Start of Block

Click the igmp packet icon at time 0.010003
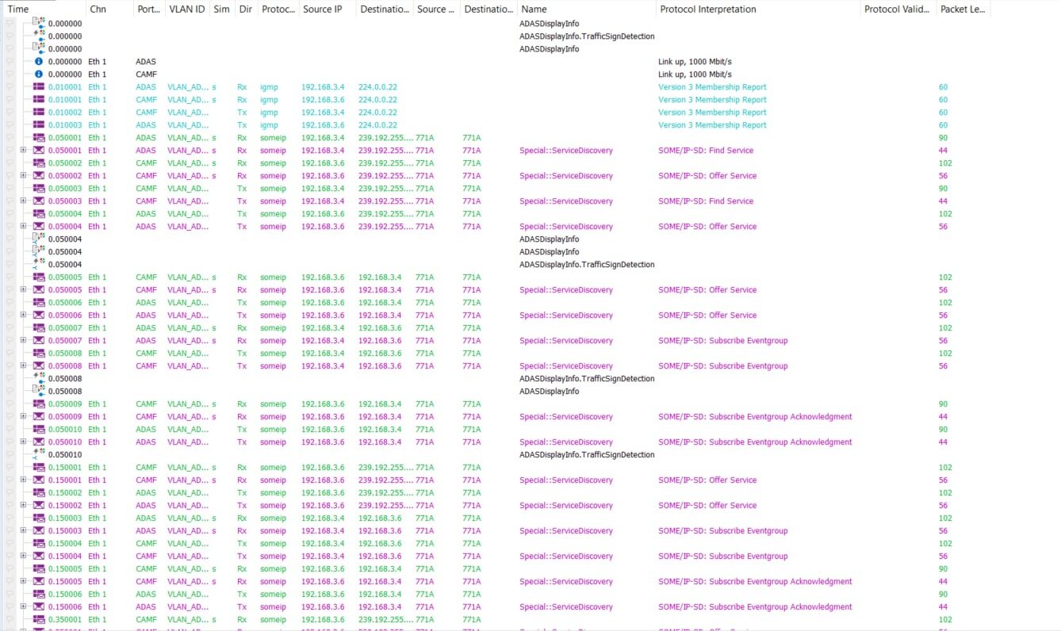 tap(39, 125)
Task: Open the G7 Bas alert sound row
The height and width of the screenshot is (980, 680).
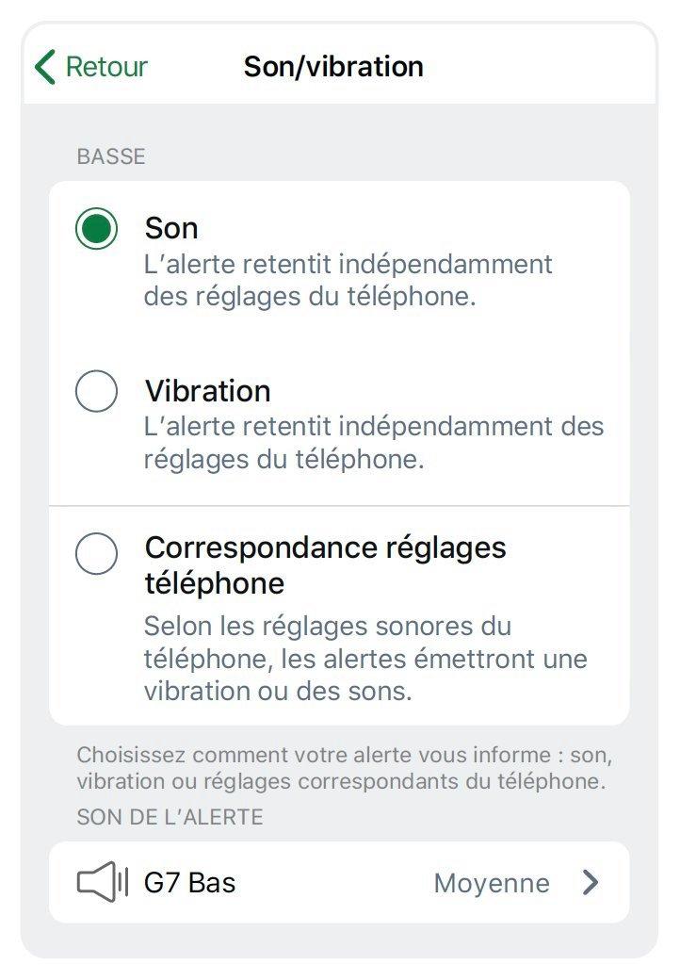Action: [x=339, y=883]
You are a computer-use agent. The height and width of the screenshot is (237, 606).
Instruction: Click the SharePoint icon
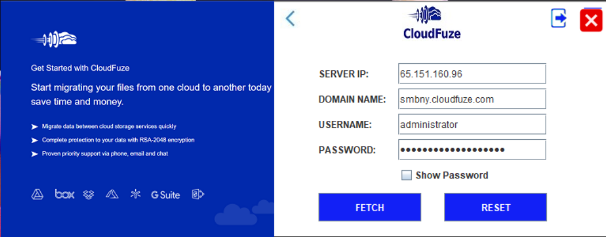198,194
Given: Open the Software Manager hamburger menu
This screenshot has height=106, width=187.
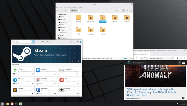Looking at the screenshot, I should pos(71,42).
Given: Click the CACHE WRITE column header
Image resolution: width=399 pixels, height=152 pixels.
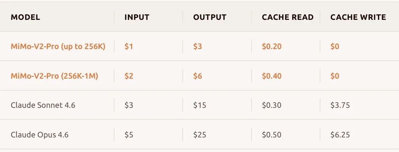Looking at the screenshot, I should 358,17.
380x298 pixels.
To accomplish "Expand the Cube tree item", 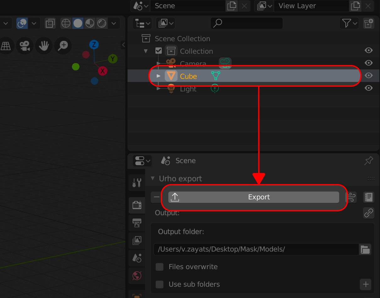I will click(159, 76).
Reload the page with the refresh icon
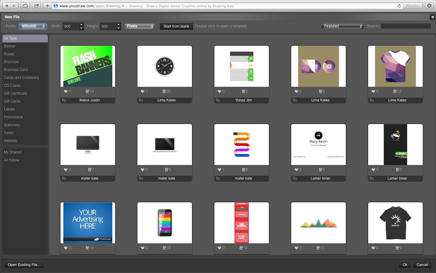This screenshot has width=436, height=273. coord(399,6)

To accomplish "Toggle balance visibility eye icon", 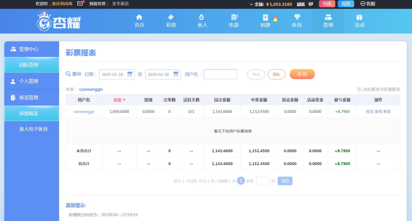I will pyautogui.click(x=311, y=4).

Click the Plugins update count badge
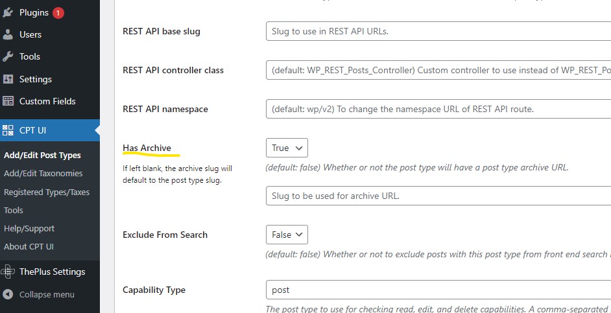point(58,13)
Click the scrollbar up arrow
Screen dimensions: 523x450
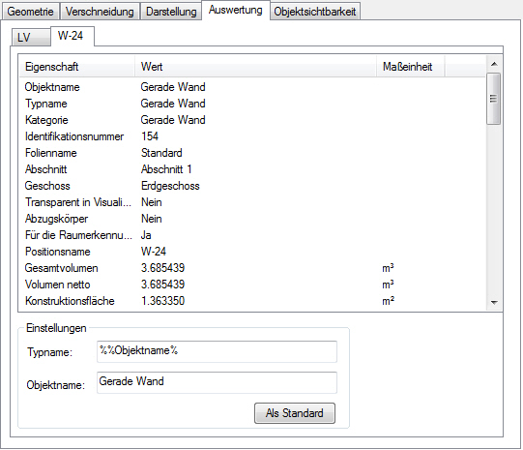pos(494,64)
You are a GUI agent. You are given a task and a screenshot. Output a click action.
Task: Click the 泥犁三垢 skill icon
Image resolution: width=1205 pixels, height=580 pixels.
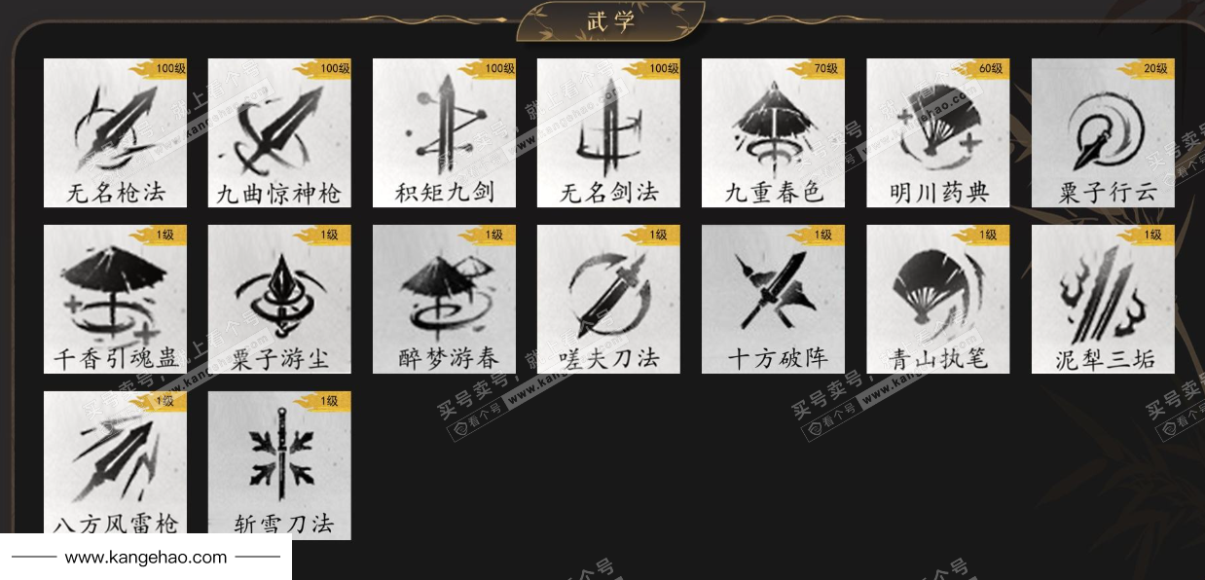1103,300
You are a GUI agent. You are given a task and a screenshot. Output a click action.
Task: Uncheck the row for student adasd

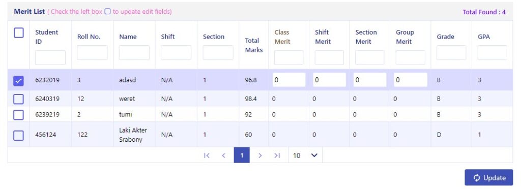19,81
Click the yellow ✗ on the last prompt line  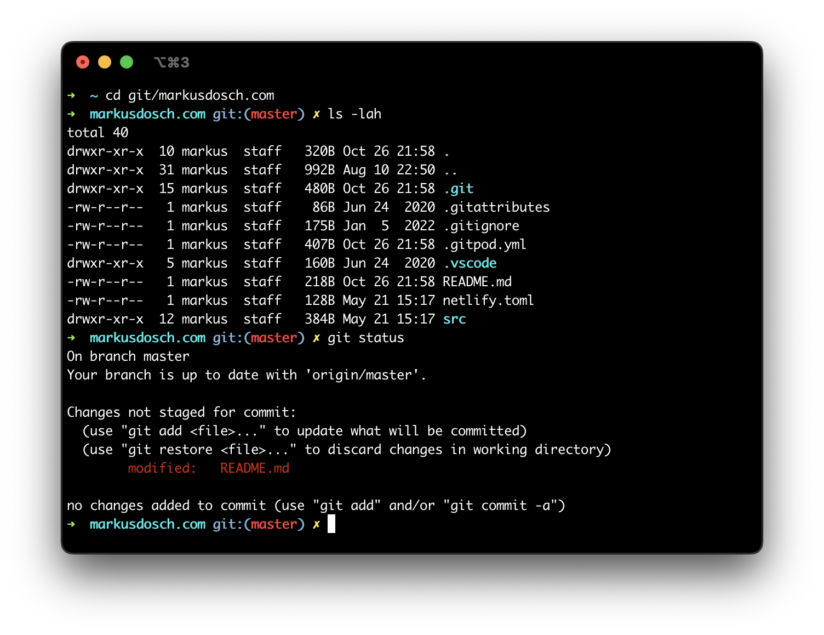tap(316, 524)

End of Block

## Aim of the task
Transcribe, word for word, only the material from its opening line through the line containing "You are a computer-use", both ends included, and omit the pictures.

## Answer to this problem
Click the igmp packet icon at time 0.010003
 tap(39, 125)
Task: Open the G7 Bas alert sound row
The height and width of the screenshot is (980, 680).
Action: [x=339, y=883]
You are a computer-use agent. The height and width of the screenshot is (237, 606).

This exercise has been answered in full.